Supplied material.
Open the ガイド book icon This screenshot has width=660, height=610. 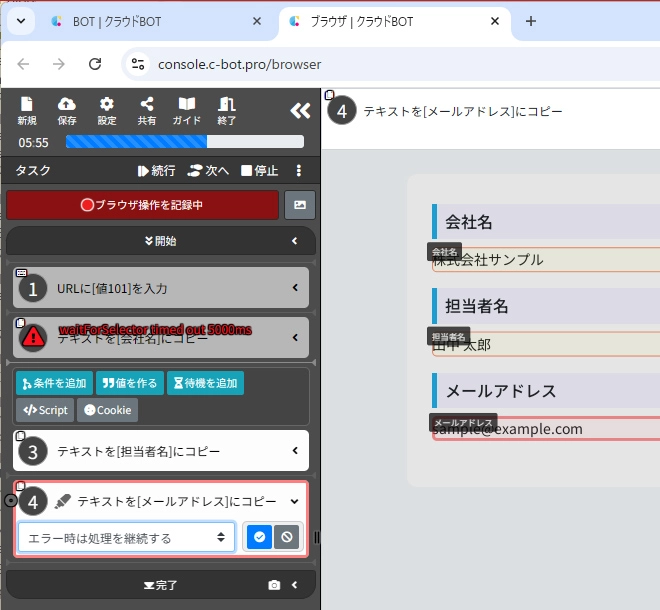(187, 110)
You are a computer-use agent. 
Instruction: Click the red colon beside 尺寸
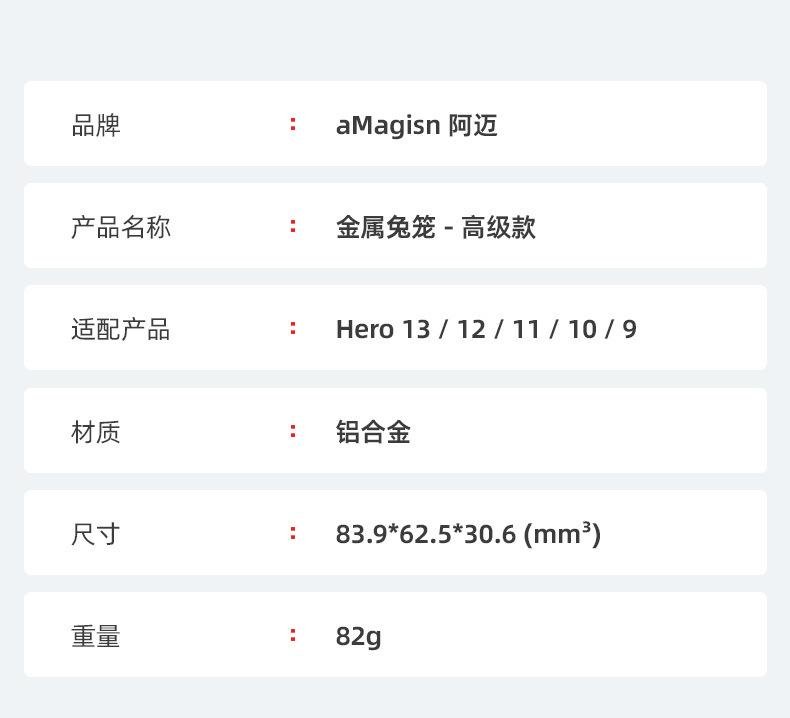293,533
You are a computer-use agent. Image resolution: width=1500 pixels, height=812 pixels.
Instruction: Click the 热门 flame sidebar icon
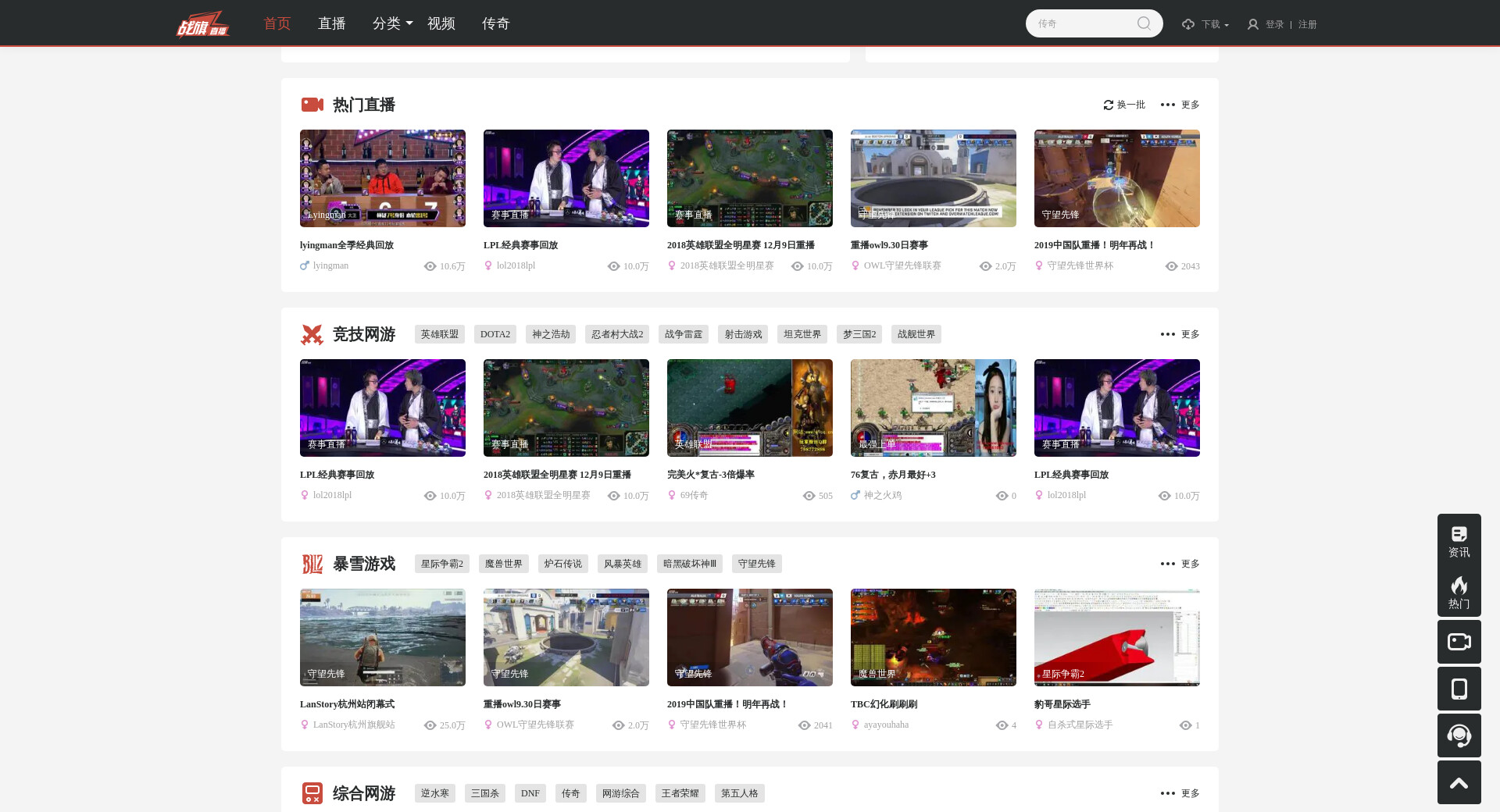point(1459,592)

What the task requires. Search the records for the string "computer", and copy every line that holds it.

Result of the task.
You are a computer-use agent. 
You are a computer-use agent. Image resolution: width=1500 pixels, height=812 pixels.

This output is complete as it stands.